A Systematic Investment Plan (SIP) is a hassle-free investment strategy that allows you to invest a fixed amount of money regularly in a fund. 

For example, if you earn ₹30k per month and want to start investing. Through SIP, you can invest a fixed amount, like ₹5k per month. You don’t need to wait to save a lump sum amount to start investing. 

Many people think SIP is an investment in itself. But that’s wrong. SIP is a mode of investment, just like lump sum investments. You can invest in any mutual fund through the SIP mode. 

The selection of the fund depends on you. (If you want to learn more about how to find the best active or passive mutual funds, read here and here)

SIPs offer the benefit of disciplined investing, helping you build wealth over time by investing small amounts at regular intervals, regardless of market fluctuations.

How does SIP work?

Let’s say, based on your financial situation, goals, risk appetite, and others, you have selected a specific mutual fund scheme to invest in. You also decide the amount you want to invest and the frequency at which you want to make these investments (monthly, quarterly, etc.). 

You log in to your brokerage account to set up the SIP. You fill in the details similar to the image shown below and create the SIP. Remember, each fund has its own minimum limit on initial investment and instalment amount.

SIP Mandate of UTI Nifty 50 Index Fund from Coin by Zerodha | Vrid

Source: Coin by Zerodha

After setting up the SIP, the brokerage will ask you to create a mandate with your bank to deduct the monthly investment amount directly from your savings account.

By this, a fixed amount is automatically deducted from your bank account and invested in the chosen mutual fund scheme.

Since the amount you invest remains constant, you buy more units when prices are low and fewer units when prices are high. This way, over time, the average cost per unit of your investment tends to be lower. It helps reduce the impact of market volatility, giving you a smoother investment journey.

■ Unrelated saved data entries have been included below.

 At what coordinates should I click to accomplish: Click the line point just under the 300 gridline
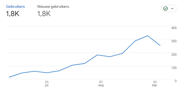[135, 41]
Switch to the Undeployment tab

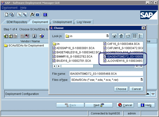click(62, 22)
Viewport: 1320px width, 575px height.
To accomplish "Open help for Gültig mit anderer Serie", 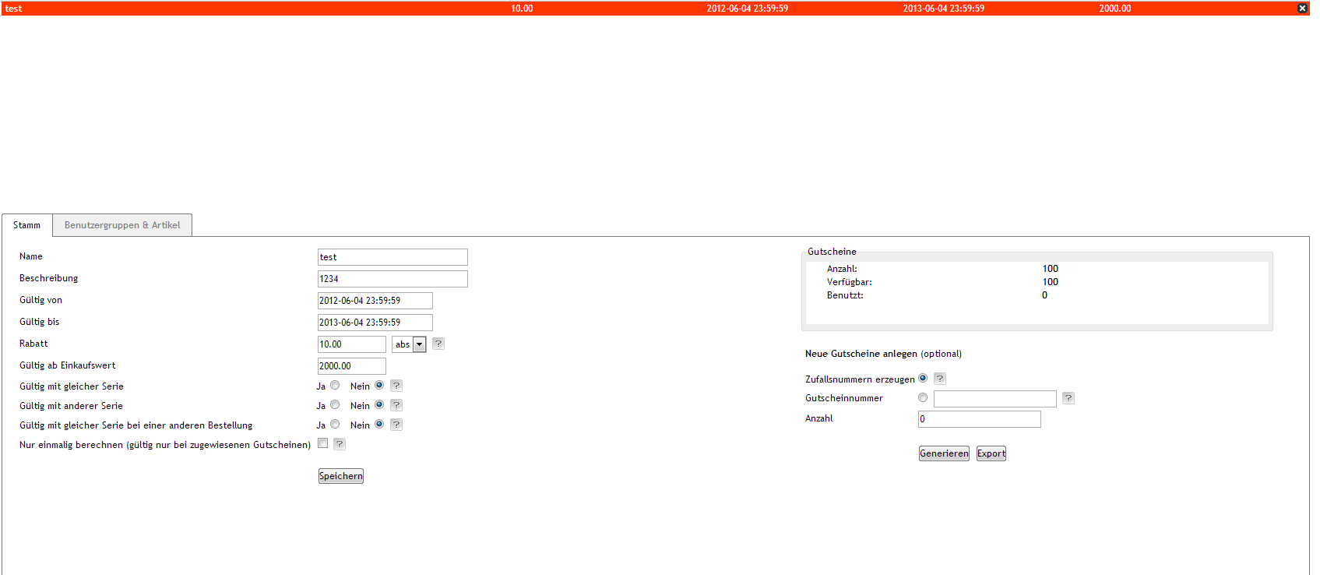I will [x=396, y=405].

Benefits of investing through SIP

1. Disciplined Investing 

SIPs encourage regular and disciplined investing. By automating your investments, you avoid the temptation to time the market, which can be challenging even for experienced investors. It helps inculcate a habit of saving and investing consistently.

2. Convenience 

SIPs offer convenience by automating your investment process. Once you set up the SIP, the predetermined amount gets deducted automatically from your bank account. You don’t need to worry about market timing or making manual investment decisions.

3. Flexibility 

SIPs offer flexibility in terms of investment amounts and frequencies. You can choose the amount you want to invest and the frequency that suits your financial goals and cash flow. It allows you to start with a small investment and increase it gradually as your income grows.

4. Rupee Cost Averaging  

SIPs utilise the power of rupee cost averaging to reduce the impact of market volatility. During market downturns, you purchase more units at lower prices. And during market upswings, you buy fewer units at higher prices. Over time, this strategy might lead to better returns.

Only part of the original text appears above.